Bigger Philosophical Questions

Will AI make us more connected or more isolated?

The episode raises a thoughtful tension:

  • AI can improve communication, planning, and shared experiences
  • But it could also create “virtual intermediaries” between real people

Chris and Anish lean toward the optimistic view: for now, AI is mostly helping people communicate better and freeing time for real life.

Who benefits most?

A skeptical point comes up: maybe the same high-agency people who already optimize everything will benefit most from AI. The counterargument is that better interfaces, stronger prompts, and proactive assistants could help lower-agency users even more—by externalizing the work and nudging them toward better outcomes.

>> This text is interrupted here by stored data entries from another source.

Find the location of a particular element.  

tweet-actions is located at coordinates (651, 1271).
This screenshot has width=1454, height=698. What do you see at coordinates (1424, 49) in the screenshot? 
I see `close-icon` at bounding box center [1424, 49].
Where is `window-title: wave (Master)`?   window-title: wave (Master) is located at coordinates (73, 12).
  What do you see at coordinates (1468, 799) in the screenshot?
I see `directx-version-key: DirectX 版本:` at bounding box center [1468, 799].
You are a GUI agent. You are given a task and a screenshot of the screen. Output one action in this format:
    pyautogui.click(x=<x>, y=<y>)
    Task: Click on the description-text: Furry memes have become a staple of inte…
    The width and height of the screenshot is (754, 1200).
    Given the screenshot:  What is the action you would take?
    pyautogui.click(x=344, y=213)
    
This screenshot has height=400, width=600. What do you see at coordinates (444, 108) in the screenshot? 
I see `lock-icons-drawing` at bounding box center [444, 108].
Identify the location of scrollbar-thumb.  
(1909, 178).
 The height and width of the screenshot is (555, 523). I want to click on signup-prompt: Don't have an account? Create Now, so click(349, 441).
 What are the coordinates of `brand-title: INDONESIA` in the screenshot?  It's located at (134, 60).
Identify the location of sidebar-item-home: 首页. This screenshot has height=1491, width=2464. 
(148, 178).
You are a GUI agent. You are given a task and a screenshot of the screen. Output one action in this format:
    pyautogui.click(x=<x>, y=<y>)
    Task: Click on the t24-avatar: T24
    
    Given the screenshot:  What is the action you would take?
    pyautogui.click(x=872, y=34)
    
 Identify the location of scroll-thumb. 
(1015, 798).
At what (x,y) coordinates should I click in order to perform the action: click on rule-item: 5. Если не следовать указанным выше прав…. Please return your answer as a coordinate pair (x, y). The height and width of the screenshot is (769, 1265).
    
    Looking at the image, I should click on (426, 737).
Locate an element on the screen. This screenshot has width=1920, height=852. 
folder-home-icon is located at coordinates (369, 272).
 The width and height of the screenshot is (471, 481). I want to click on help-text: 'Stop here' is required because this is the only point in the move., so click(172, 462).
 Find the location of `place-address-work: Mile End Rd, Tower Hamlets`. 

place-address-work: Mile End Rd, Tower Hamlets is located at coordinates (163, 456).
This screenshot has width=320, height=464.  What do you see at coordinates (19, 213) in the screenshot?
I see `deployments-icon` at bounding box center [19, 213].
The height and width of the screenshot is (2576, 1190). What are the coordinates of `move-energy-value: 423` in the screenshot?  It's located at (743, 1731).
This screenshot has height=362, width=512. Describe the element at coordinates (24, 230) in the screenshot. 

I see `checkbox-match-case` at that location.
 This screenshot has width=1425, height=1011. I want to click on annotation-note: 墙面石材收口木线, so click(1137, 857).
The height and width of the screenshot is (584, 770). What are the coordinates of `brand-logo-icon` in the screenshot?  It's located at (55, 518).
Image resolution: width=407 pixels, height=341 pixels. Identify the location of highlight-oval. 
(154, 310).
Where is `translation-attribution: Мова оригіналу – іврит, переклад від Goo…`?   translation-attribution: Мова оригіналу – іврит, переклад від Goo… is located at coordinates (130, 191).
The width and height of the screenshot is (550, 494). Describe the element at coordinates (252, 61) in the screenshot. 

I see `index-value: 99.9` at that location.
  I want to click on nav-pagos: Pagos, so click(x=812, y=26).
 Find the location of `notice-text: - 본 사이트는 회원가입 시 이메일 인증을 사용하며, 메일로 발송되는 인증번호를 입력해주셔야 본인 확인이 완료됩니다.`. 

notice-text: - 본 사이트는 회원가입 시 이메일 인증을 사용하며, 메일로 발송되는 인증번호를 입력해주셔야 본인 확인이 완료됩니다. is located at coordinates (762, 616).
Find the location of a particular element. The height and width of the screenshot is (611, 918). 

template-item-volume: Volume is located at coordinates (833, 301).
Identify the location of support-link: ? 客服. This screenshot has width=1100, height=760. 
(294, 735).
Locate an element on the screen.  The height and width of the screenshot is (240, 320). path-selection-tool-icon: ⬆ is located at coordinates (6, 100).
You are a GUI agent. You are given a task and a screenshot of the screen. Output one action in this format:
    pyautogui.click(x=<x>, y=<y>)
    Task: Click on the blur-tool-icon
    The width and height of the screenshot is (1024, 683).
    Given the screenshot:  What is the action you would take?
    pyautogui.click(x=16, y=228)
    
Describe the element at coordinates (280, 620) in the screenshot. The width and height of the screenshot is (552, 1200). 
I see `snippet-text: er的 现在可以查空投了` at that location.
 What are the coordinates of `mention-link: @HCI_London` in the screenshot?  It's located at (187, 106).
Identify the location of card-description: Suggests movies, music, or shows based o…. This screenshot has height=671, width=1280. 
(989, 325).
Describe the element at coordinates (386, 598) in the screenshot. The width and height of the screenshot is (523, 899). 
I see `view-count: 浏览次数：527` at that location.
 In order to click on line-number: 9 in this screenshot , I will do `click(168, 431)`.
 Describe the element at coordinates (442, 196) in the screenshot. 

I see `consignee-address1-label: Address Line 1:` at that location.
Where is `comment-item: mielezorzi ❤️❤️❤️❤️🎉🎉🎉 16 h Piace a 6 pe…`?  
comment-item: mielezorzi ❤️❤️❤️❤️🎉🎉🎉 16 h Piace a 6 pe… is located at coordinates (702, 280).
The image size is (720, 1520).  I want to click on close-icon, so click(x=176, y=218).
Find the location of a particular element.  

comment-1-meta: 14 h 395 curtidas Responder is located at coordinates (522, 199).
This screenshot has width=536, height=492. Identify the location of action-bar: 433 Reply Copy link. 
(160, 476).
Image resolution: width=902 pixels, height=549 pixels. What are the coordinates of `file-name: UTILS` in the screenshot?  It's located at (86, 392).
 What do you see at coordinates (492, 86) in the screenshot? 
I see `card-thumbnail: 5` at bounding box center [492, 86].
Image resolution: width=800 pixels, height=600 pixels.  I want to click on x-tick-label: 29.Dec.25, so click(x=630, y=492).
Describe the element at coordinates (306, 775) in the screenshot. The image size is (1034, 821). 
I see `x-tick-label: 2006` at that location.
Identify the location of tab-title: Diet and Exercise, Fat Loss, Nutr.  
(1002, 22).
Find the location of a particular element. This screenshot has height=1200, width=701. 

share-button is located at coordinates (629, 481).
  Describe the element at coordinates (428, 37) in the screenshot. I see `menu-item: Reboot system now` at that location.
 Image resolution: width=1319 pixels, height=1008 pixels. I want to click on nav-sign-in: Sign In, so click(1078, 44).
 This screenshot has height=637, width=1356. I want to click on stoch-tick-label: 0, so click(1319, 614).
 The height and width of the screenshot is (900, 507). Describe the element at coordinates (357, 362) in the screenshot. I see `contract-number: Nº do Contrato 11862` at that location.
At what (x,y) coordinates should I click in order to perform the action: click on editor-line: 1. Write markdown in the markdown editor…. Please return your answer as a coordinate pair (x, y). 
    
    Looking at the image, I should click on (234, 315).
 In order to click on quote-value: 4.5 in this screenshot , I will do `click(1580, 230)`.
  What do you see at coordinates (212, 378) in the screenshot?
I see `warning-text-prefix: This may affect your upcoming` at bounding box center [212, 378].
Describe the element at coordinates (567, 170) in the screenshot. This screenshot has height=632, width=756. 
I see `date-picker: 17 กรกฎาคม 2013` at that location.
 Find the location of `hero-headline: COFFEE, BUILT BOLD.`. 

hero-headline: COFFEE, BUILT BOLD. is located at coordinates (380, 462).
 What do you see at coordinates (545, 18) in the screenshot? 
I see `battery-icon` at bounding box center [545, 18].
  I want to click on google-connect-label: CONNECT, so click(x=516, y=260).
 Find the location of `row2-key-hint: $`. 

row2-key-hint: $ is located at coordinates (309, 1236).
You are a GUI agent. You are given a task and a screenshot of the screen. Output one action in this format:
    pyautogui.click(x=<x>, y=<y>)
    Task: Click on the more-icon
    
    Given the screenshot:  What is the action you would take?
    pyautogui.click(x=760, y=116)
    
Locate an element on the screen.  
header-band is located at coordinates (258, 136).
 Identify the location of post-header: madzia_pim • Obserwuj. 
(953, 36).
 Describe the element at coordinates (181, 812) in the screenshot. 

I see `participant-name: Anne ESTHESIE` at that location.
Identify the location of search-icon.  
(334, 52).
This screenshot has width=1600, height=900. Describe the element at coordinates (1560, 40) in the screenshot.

The system may have to change around us

Anish suggests AI will not just optimize individuals; it may eventually force institutions to adapt:

  • banks
  • insurers
  • health systems
  • travel providers
  • government services

If everyone has an agent fighting bills, checking prices, and filing claims, the surrounding systems will need to become more responsive.

Actionable Advice

For people getting started

  • Use Claude, ChatGPT, or Codex in their default apps first
  • Start with repetitive tasks, not your most important decisions
  • Break workflows into small steps
  • Connect your tools gradually
  • Use existing connectors before building custom infrastructure

For more advanced users

  • Build with portability in mind: don’t tie your workflow to one model or one vendor
  • Use a separate credential vault or service account for agent access
  • Design tasks so they can be repeated, resumed, or handed off
  • Keep human oversight for high-stakes areas like health and legal decisions

Bottom Line

This episode is less about abstract AI hype and more about the practical mechanics of replacing spreadsheets with intelligent workflows. Chris and Anish argue that the future of personal AI is already here in early form: a system that can search, compare, summarize, draft, and act across your life. The main challenge now is not capability—it’s architecture, trust, cost, and knowing which parts of life are ready to be automated.